You should use nsys when you need to understand where time is being spent across your application, such as which kernels are slow. You can then deep-dive into specific kernel performance Nsight Compute, or our purpose-built kbench tool that helps you benchmark, autotune, and analyze Mojo kernel performance.

Requirements

Verify your nsys installation

Nsight Systems (nsys) is included with the CUDA Toolkit, but you can also install it separately.

Log into your machine with an NVIDIA GPU and check if nsys is already available:

which nsys

If not found, but you have CUDA installed, try adding the CUDA bin directory to your PATH. For example:

export PATH=/usr/local/cuda/bin:$PATH

Otherwise, you can download it from NVIDIA's Nsight Systems page or install it with your package manager. For example, on Ubuntu/Debian:

sudo apt-get install nsight-systems

Profile a MAX model

When profiling code built with MAX, you have to explicitly enable profiling by setting the MODULAR_ENABLE_PROFILING environment variable to detailed or by calling InferenceSession.gpu_profiling() before you load your model.

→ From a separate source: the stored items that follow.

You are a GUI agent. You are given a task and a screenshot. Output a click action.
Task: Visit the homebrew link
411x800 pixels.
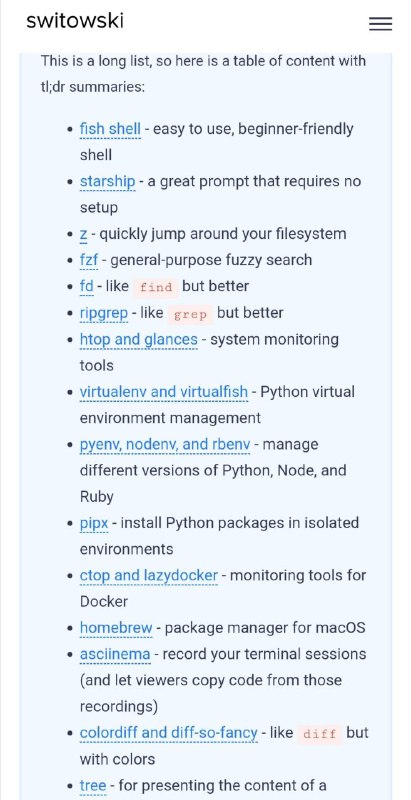(x=116, y=628)
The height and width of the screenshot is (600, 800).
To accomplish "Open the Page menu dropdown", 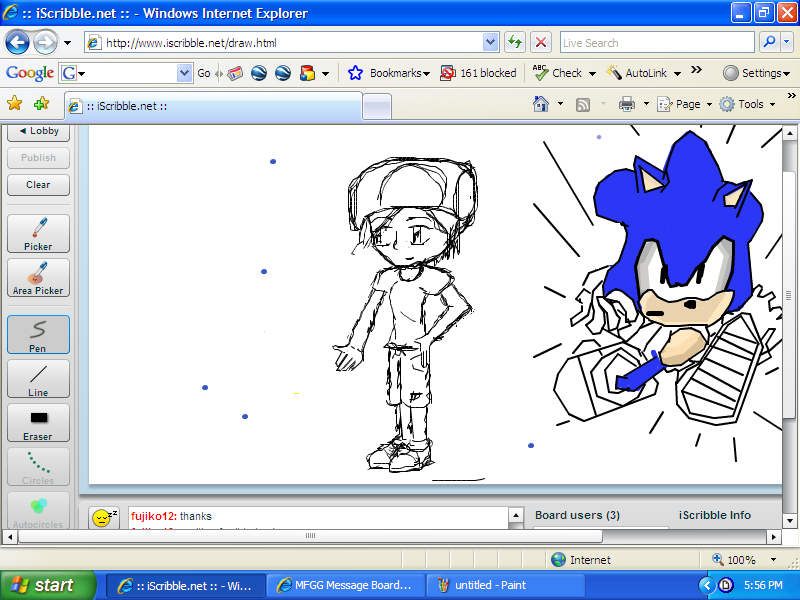I will pyautogui.click(x=684, y=104).
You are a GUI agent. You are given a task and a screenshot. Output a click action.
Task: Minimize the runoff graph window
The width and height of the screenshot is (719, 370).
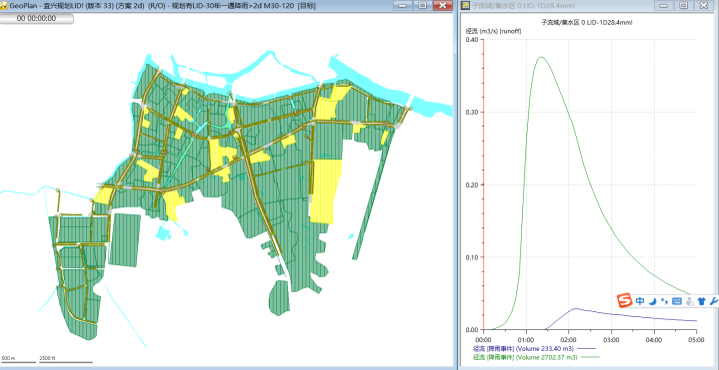pyautogui.click(x=665, y=6)
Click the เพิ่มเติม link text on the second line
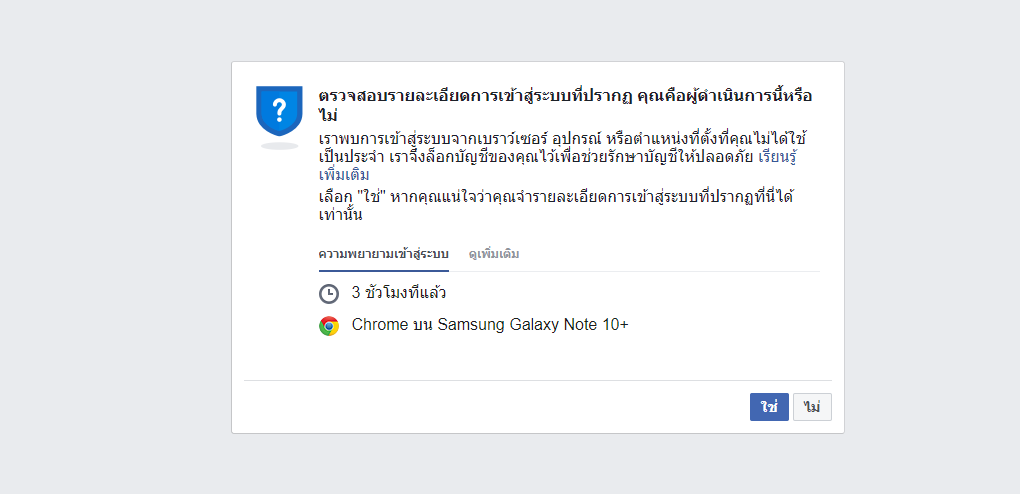 point(344,175)
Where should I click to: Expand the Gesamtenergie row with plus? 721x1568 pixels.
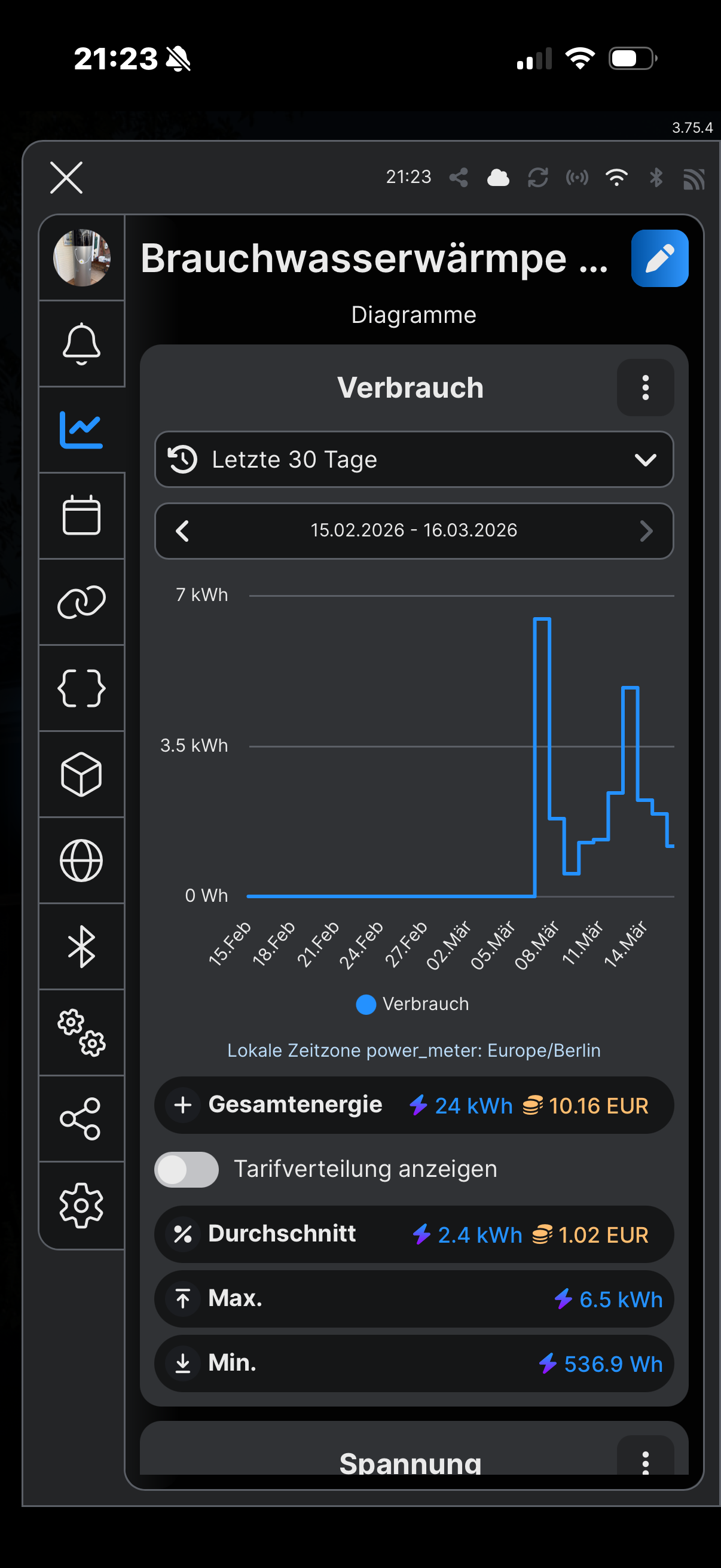[x=183, y=1105]
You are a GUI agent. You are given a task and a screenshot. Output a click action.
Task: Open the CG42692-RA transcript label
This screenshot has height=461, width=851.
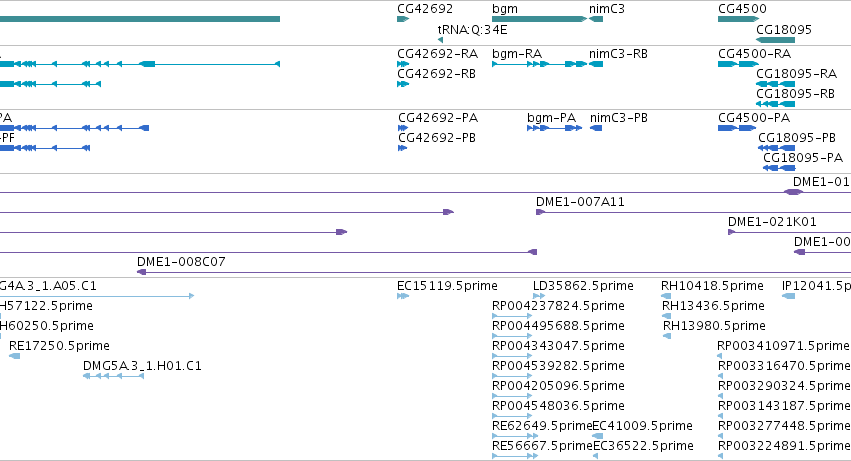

In most cases, you'll probably use MODULAR_ENABLE_PROFILING so you don't have to modify your code. For example, you can profile my_program.py with this command:

MODULAR_ENABLE_PROFILING=detailed \
  nsys profile --trace=cuda,osrt,nvtx \
  --cuda-memory-usage=true \
  --output=profile \
  --force-overwrite=true \
  python my_program.py

If you don't have a MAX model to profile, you can try it with one of our code examples (requires pixi):

  1. Clone the Modular repo and navigate to the examples:

    git clone https://github.com/modular/modular.git
    cd modular/max/examples/custom_ops
  2. Profile the top-k custom op example:

    MODULAR_ENABLE_PROFILING=detailed \
      nsys profile --trace=cuda,osrt,nvtx \
      --cuda-memory-usage=true \
      --output=profile \
      --force-overwrite=true \
      pixi run top_k

This creates a profile.nsys-rep file in the current directory (you can change the filename and path with the --output option).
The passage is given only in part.